Fluency Summer Intern Project 2010
Background and significance
De Jong & Perfetti (in press) showed that ESL students who repeated a speech on the same topic in 4 minutes, then 3 minutes, then 2 minutes (the“4/3/2 task”) had greater gains in oral fluency on a post-test compared to students who gave their speeches on three different topics.
There was significant lexical overlap across retellings for the students who repeated the same topic, but the lexical overlap did not transfer to the post-tests. Since fluency gains cannot be attributed to faster lexical access of these specific vocabulary words, it is possible that the repetition of grammatical contexts in which the repeated words occurred is driving these fluency gains.

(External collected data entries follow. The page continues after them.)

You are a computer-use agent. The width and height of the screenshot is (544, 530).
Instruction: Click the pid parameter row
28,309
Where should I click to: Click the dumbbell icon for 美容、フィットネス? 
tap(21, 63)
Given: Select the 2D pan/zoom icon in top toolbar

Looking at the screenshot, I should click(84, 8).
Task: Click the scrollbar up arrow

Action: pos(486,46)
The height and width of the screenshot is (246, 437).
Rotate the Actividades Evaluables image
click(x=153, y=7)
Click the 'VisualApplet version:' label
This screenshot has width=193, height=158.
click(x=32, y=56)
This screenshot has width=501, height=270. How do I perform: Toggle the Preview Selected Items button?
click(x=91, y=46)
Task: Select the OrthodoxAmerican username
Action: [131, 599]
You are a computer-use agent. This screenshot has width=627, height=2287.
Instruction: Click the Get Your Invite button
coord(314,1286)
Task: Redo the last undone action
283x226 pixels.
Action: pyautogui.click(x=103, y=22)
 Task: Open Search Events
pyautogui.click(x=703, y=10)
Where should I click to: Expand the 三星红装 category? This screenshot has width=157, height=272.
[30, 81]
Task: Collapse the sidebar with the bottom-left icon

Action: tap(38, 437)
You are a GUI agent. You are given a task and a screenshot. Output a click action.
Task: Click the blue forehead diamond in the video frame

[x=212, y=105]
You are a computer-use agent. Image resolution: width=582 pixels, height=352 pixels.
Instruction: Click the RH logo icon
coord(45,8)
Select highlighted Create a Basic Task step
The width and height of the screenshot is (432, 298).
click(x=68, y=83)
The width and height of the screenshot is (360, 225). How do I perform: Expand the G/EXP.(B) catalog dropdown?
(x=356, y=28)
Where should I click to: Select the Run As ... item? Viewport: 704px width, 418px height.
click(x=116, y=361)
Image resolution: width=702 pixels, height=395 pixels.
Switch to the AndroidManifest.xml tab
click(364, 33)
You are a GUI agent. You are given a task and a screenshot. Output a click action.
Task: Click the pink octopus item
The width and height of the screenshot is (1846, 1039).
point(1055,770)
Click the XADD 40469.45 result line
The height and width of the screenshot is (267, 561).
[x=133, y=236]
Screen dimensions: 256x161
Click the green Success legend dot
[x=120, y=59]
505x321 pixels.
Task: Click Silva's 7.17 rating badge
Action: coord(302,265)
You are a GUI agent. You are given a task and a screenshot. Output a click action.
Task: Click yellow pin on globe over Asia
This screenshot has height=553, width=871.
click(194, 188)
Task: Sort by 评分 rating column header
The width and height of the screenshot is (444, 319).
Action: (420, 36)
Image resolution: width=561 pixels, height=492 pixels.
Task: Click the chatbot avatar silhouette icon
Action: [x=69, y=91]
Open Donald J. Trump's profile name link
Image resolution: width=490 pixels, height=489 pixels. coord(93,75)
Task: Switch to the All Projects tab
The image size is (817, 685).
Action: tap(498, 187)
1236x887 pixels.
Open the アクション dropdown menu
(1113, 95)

Oral fluency depends primarily on the proceduralization of declarative linguistic knowledge (Towell, Hawkins, & Bazergui, 1996). Linguistic knowledge becomes proceduralized through repeated practice, such that language knowledge is accessed automatically from long-term memory (Towell et al., 1996). From the constructionist perspective, specific lexical items become associated with certain grammatical constructions (Ellis, 2002) With frequent use, these structures become abstract representations in the speaker’s mind and can generalize to other lexical items (Bybee, 2005).
- Do students in the repetition condition repeat words in the same grammatical structures? Do they use these words with the structures more than the students in the no-repetition condition?
- Does the repetition of these words and their grammatical structures lead to increased use of the abstract grammatical structure in a post-test?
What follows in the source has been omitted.